[Collected data entries]
=====
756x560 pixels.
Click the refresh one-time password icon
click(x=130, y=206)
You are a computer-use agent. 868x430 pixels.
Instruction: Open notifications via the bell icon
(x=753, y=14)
=====
§ **Exercise**
Please provide an exact transcription of each line from the one holding "Click the refresh one-time password icon" through the final line of the data above.

§ **Solution for this exercise**
Click the refresh one-time password icon
click(x=130, y=206)
You are a computer-use agent. 868x430 pixels.
Instruction: Open notifications via the bell icon
(x=753, y=14)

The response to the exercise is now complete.